═════ TEXT EXTRACT

# Renaissance Aruba 10/31/08-11/07/08



## CaboColl (Sep 9, 2008)

My girlfriend did an exchange into the Renaissance Aruba.  It was a relatively  easy exchange for her - 
It took less than 5 days to get the phone call from II.

There will be three of us (all girls) down in Aruba to celebrate my BIG 50!!!

I have been surfing on the Trip Advisor Aruba forums and the Aruba.bb-com forums.  So we have read up on the island.  We have lots of ideas on what to do and what not to do. 

Question:  This is her first exchange.  She recently bought her timeshare (resale)  and we are using one of her banked weeks.  We are all new to timesharing - so we are somewhat nervous of what to expect.  Any comments, insights, ideas, suggestions would be appreciated.  

Thanks so much for all the help!

As a side note, we bought our own timeshare directly from the developer and bought a fixed week, so I have never done an exchange either -  Yes, I overpaid.... but that was before TUG.

Colleen


----------



## lvhmbh (Sep 9, 2008)

It is a good exchange!  Everyone that stays at the Ren enjoys it - I take tripadvisor with a grain of salt - much better to use www.aruba-bb.com AND trip reports @ www.visitaruba.com.  Linda


----------



## lvhmbh (Sep 9, 2008)

Do get to the airport 3 hours ahead in Aruba when you're leaving.  It can be a long process.


----------



## CaboColl (Sep 10, 2008)

Thanks for the input.

As I said before, I am used to a fixed week, fixed unit... so this exchange is new to us.  

When does the resort give you a room assignment?  
Are all of the units ocean view? 
Is is possible to upgrade to an ocean front room?

Thanks again,


----------



## gmarine (Sep 10, 2008)

Unit assignment is up to the resort and will be assigned upon check in. The resort has oceanview,poolview and island view. You can ask for your preference when you check in.


----------



## CaboColl (Sep 12, 2008)

══════════
═════ DATA EXTRACT

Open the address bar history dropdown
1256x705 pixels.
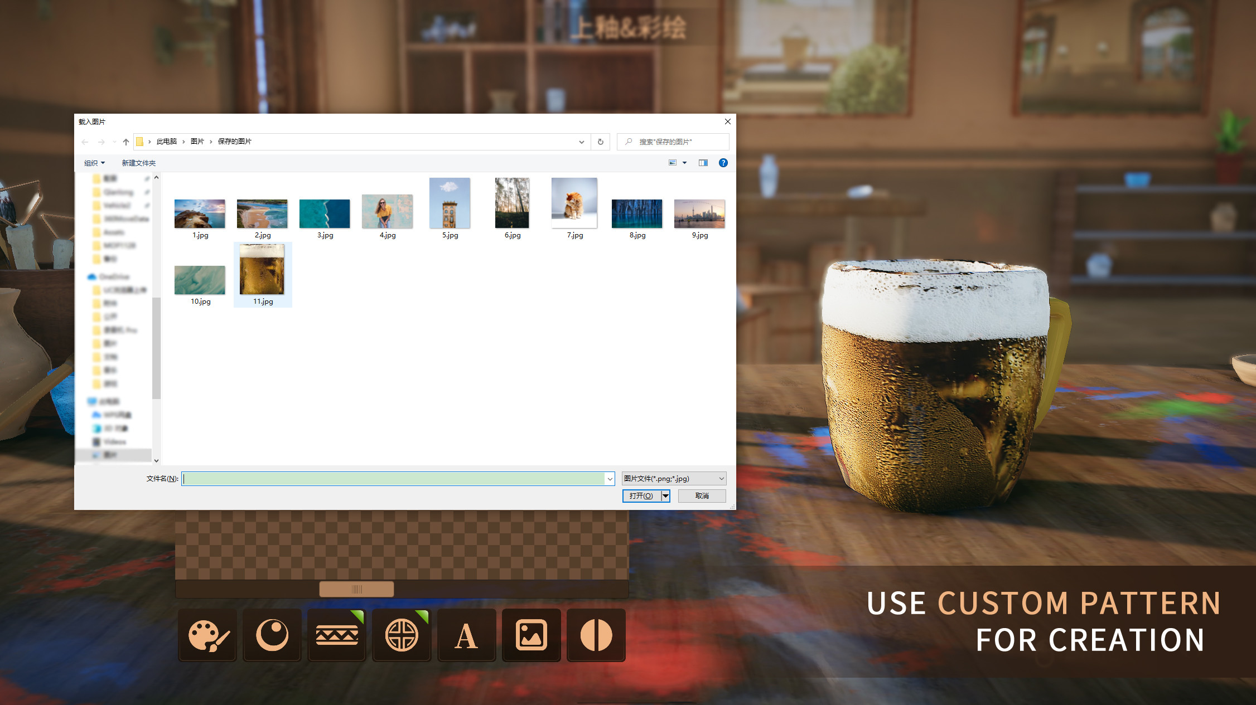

══════════

AIM
Continue the Renaissance Aruba forum thread from its end, starting with the post under the Sep 12, 2008 heading.

RESULT OF THE EXERCISE
The Renaissance offers an all inclusive plan for $140.00 per day, per person.  
This is for a minimum of 5 days.  
This will include your 3 meals per day, and your beverages.  This includes beverages at the private island.  

I have heard that they do not allow private coolers on the island, and drinks are about $8.00 - $9.00 each.

Anybody have any experience with this AI plan?

Thanks again for all the info.


----------



## lll1929 (Sep 12, 2008)

I am not sure about the AI plan but I took a cooler that looks like a beach bag onto the island.


----------



## gmarine (Sep 12, 2008)

I would not do the AI plan. There are too many very good restaurants in Aruba to limit yourself to those on the plan. There are also many inexpensive places for a quick breakfast/lunch.

Technically your not allowed to bring coolers to the island but I have never seen anyone turned away with a small cooler. I think they are trying to avoid a group bringing large coolers full of beer, wine etc. They arent going to bother a family with a few drinks for the kids.


----------



## Mr. Vker (Sep 12, 2008)

We were just there in August and had a fabulous time.  We actually own at the Surf Club.  Due to the number of people going, we exchanged for a week at Renaissance.  I liked it better than Surf Club.  The rooms aren't as nice, but I am in Aruba for the outdoors.  The island is awesome.  Do the nature walk at the end of the adult side.  Go about 1-2 in the afternoon.  This is when the planes from the US are landing.  They almost fly direct overhead.  If you are on the family side of the island, there is a break in the rocks protecting the beach.  There is great snorkeling if you go through the break.  Its easy and safe.

I also enjoy walking around the town and marina.  

We are doing the same thing in May.


----------



## CaboColl (Sep 16, 2008)

Thanks again for the input.

Another question:

Since I will be sleeping on the pull out sofa.... I am the early riser  
just wondering if they are comfortable, or should I pack an air mattress?

colleen


----------



## gmarine (Sep 16, 2008)

Its the usual pullout sofa. Not great but not bad.


----------



## jackie (Sep 16, 2008)

Just got back from Aruba.  Loved it.  Great places to eat.  Rent a car or jeep
for a day and go to baby beach.  Email me if you want great places to eat.
We went with six 50 and plus girls.


----------



## carlrocky (Sep 19, 2008)

*Aruba is excellent.*

The ren is a good location if you want to be close to town,casinos,shopping, Places to eat. So it should be a great location for your group. While they do have the private island for swimming, I hated having to wait for the boat to take me to and from the island. you cant just step outside your door and be on the beach. But if you dont mind being ferried back and forth to the Island you will be fine. The Photo in II shows what looks like a lovely lagoon swimming area on the timeshare grounds. It was in fact a mucky bottomed lagoon that was not a place to swim. If this is no longer the case please let me know. I felt that photo was misleading.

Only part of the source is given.